Stored data:
################

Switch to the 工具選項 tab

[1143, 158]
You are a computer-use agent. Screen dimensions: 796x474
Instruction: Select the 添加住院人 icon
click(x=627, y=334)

################

▸ Instructions to follow
For this exercise, transcribe all the records exactly.

▸ Written solution
Switch to the 工具選項 tab

[1143, 158]
You are a computer-use agent. Screen dimensions: 796x474
Instruction: Select the 添加住院人 icon
click(x=627, y=334)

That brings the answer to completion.